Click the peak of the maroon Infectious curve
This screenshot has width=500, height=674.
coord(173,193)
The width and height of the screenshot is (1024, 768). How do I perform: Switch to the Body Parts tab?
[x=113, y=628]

======

**Problem requirements:**
Using the records above, please retype only the run of lines from the line holding "The width and" through the last line, both ends included.

**Result of this exercise:**
The width and height of the screenshot is (1024, 768). How do I perform: Switch to the Body Parts tab?
[x=113, y=628]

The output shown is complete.